→ How to complete this task:
Please repeat the listing exactly, with every line intact.

→ Data section:
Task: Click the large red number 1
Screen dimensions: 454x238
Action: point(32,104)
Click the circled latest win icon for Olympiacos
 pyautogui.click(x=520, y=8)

→ Task result:
Task: Click the large red number 1
Screen dimensions: 454x238
Action: point(32,104)
Click the circled latest win icon for Olympiacos
 pyautogui.click(x=520, y=8)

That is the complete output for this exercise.